- **PAGE EXTRACT**
☆ ☆ ☆ ☆
CFP: Etudes de communication 51

Advertisements from the Past: Uses and Reactualisations of Advertising Artifacts

Edited by Simona De Iulio (GERiiCO, University of Lille, Humanities and Social Sciences) and Carlo Vinti (SAAD, Architecture and Design School, University of Camerino)

The upcoming thematic issue of Etudes de communication will focus on the phenomenon of advertising from the past that survives into the present. In particular, this issue will address the following question: what happens to advertising artifacts once they have fulfilled their marketing function?

Posters, press advertisements, advertising gadgets, packaging, TV commercials as well as various on-line advertising devices are all created in order to respond to an immediate need: launching a product, repositioning a brand, increasing the visibility of services, etc. The goal of such advertising objects is to stimulate a response within a limited time frame. These devices are ephemeral artifacts, or at least, they are considered as such by the professionals who design and produce them, by the media which diffuse them and by the advertisers whose brands and products they promote. Advertising artifacts are not addressed to future generations, they are not conceived with the intent to be organized into a space of permanence, nor are they destined to last once they have achieved their commercial and marketing objectives. However, as of the second half of the 19th century, a considerable number of advertising artifacts survived their short-term commercial mission. Such artifacts, through the processes of documentarization, reuse and recontextualization, have been enriched, transformed and made available to new interpretations.
☆ ☆ ☆ ☆
- **MATERIAL PROVIDED**
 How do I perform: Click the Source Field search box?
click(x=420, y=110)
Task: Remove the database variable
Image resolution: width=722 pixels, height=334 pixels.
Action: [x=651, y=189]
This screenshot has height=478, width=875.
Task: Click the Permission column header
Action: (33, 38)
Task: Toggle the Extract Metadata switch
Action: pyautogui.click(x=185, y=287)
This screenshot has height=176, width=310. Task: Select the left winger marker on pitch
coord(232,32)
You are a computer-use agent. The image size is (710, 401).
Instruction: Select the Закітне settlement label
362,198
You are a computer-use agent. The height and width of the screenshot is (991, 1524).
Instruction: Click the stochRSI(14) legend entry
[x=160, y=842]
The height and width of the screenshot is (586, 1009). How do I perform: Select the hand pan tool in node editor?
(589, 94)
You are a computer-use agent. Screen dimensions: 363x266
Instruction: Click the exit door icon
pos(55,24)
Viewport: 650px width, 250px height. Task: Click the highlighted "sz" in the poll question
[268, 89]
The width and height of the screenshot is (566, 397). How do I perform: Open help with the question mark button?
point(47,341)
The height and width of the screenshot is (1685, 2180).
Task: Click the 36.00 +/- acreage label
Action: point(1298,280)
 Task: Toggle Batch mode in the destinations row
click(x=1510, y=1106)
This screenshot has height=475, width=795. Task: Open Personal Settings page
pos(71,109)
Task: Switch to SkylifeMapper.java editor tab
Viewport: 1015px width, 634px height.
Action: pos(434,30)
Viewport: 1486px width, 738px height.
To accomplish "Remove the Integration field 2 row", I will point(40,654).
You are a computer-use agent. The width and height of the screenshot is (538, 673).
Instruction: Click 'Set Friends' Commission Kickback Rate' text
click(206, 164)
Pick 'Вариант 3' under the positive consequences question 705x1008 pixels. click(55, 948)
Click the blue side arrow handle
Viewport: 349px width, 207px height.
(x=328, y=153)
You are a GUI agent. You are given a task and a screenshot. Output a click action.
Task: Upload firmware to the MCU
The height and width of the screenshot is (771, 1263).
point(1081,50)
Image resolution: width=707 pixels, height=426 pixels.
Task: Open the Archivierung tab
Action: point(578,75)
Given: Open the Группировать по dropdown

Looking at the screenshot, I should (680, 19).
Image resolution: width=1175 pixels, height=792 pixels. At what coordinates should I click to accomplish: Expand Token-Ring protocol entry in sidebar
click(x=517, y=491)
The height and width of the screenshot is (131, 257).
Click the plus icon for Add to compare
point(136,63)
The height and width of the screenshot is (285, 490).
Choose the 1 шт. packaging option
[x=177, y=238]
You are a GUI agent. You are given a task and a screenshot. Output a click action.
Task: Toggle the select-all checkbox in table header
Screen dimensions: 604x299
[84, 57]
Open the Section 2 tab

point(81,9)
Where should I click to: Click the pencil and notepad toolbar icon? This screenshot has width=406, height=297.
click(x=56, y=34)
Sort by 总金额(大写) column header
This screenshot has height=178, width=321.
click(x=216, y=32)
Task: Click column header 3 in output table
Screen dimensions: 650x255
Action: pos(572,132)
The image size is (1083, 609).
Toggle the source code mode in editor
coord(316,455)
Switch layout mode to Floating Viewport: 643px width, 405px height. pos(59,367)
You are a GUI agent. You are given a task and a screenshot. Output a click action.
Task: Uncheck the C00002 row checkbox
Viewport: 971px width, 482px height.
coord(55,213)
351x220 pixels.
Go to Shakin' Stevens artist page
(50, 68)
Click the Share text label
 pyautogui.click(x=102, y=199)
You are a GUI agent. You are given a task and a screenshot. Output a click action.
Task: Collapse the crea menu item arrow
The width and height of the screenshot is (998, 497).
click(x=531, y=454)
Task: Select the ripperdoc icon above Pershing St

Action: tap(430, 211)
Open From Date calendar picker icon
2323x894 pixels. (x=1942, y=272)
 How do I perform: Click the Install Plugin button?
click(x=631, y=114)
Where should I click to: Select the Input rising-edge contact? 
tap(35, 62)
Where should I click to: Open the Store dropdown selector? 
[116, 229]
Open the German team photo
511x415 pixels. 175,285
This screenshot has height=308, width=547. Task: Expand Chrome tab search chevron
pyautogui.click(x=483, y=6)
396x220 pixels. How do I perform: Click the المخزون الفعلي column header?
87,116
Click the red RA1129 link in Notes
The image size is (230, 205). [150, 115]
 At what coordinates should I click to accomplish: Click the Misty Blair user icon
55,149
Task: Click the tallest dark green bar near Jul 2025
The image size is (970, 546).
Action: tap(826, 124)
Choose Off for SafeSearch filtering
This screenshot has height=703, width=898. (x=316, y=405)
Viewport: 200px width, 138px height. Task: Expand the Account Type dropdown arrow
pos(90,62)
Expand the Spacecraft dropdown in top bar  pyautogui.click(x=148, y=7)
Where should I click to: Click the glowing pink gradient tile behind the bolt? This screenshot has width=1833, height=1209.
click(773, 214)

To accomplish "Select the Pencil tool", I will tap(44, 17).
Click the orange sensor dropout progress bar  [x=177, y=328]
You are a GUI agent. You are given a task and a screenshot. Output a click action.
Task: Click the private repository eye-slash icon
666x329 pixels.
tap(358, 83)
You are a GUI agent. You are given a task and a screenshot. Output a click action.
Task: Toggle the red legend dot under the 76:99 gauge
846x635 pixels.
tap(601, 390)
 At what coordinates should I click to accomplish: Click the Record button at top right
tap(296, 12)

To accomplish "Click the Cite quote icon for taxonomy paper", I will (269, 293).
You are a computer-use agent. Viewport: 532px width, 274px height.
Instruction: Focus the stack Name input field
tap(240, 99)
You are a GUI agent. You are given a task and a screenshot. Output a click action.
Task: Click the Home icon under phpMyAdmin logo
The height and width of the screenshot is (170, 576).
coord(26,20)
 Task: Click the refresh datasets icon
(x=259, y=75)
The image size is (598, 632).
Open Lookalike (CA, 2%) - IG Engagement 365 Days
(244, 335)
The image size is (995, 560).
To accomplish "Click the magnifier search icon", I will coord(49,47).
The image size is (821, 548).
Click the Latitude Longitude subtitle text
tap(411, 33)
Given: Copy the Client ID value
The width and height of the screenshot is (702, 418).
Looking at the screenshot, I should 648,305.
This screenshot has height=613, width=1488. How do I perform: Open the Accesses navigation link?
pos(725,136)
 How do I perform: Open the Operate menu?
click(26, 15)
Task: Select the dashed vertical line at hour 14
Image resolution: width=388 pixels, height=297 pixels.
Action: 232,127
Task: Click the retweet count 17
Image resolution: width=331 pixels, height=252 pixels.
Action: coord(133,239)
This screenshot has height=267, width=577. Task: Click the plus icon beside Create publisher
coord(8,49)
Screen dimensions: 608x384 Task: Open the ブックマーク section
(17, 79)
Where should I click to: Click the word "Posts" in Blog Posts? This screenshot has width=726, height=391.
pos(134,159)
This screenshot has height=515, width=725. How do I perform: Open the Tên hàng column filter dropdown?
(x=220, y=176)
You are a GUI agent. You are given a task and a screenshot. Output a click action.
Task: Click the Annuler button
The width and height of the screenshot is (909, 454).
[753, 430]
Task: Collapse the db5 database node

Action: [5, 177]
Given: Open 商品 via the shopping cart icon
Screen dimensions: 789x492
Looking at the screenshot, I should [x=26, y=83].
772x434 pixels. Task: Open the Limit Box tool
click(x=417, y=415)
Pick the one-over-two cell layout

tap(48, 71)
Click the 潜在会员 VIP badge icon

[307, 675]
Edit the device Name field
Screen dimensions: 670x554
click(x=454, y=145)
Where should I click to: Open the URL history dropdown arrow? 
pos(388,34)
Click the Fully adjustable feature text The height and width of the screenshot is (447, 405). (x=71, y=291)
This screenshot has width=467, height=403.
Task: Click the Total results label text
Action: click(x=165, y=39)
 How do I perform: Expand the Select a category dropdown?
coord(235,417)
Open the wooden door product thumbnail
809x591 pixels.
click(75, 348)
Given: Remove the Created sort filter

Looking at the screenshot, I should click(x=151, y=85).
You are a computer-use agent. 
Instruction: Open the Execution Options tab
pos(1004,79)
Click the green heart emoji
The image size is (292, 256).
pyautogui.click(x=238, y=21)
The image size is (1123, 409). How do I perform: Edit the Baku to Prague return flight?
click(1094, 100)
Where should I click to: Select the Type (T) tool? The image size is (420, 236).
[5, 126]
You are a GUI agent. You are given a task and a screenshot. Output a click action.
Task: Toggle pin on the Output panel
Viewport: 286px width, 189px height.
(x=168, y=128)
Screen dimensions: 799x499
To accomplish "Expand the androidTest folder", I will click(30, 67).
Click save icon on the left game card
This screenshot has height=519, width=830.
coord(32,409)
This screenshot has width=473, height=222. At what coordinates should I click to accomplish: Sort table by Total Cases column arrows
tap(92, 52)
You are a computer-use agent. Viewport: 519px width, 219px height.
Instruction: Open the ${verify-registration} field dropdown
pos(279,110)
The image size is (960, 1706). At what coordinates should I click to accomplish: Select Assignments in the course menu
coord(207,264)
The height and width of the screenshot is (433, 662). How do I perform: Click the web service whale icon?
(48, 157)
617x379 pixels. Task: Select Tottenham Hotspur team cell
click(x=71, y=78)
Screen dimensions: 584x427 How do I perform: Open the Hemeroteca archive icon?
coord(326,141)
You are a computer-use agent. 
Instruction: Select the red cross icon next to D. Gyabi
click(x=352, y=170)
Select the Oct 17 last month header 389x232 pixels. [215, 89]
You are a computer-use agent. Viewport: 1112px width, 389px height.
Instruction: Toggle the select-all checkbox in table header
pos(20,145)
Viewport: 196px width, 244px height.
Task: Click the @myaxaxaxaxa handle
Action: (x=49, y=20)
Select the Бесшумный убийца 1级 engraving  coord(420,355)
☆ ☆ ☆ ☆
- **WRITTEN INSTRUCTION A**
Quote the call for papers from "CFP: Etudes de" up to and including "their marketing function?".
- **WRITTEN INSTRUCTION B**
Continue the call for papers from where it stops.
The items are separate from the call for papers.

- **FINAL ANSWER A**
CFP: Etudes de communication 51

Advertisements from the Past: Uses and Reactualisations of Advertising Artifacts

Edited by Simona De Iulio (GERiiCO, University of Lille, Humanities and Social Sciences) and Carlo Vinti (SAAD, Architecture and Design School, University of Camerino)

The upcoming thematic issue of Etudes de communication will focus on the phenomenon of advertising from the past that survives into the present. In particular, this issue will address the following question: what happens to advertising artifacts once they have fulfilled their marketing function?

- **FINAL ANSWER B**
A vast body of literature has been produced which considers advertising as a combination of practices, actors and communication artifacts, at the intersection of commerce, culture and society. Yet the issues raised by the permanence of advertising artifacts into the present remain unexplored, apart from a few exceptional studies exploring company museums, the « artification » of graphic design objects and the digitization of poster collections. The scarcity of scholarly work on this topic is all the more surprising when one considers that the earliest operations of safeguard, cataloguing, restoration and valorization of advertising artifacts coincided with the birth of modern advertising itself. By the second half of 19th century, posters began to attract the attention of collectors and art dealers, and were exhibited in art galleries and reproduced in decorative arts magazines.

Since its origins, various functions have been assigned to advertising which go well beyond its commercial scope. Artists and designers belonging to movements such as Art Nouveau, Futurism and Constructivism considered graphic design and advertising as a means to bring art into daily life  as well as a means to democratize the aesthetic experience. Subsequently, other advertising artifacts such as TV commercials have been recognized as having artistic and entertaining value, as attested by events such as La nuit des publivores, an annual tribute to the best television commercials in the world. Yet the survival of advertising into the present is not limited to artifacts deemed to be masterpieces of graphic design or successful examples of professional creativity.
Even ordinary and anonymous productions have become part of poster and graphics collections and have found their way into heritage institutions, which in turn participate in the construction of the memorial value of such artifacts.

Today, the survival of advertising artifacts from the past has taken on massive proportions. Originals and reproductions of historic advertising artifacts reappear in a wide variety of spaces: from museum exhibition rooms to store interiors, from secondhand bookstores to antique and souvenir shops, from book and multimedia collections to social networks.

This phenomenon raises a wide range of questions:

  • what uses of advertising artifacts from the past can we identify?
  • Who are the actors involved in these processes?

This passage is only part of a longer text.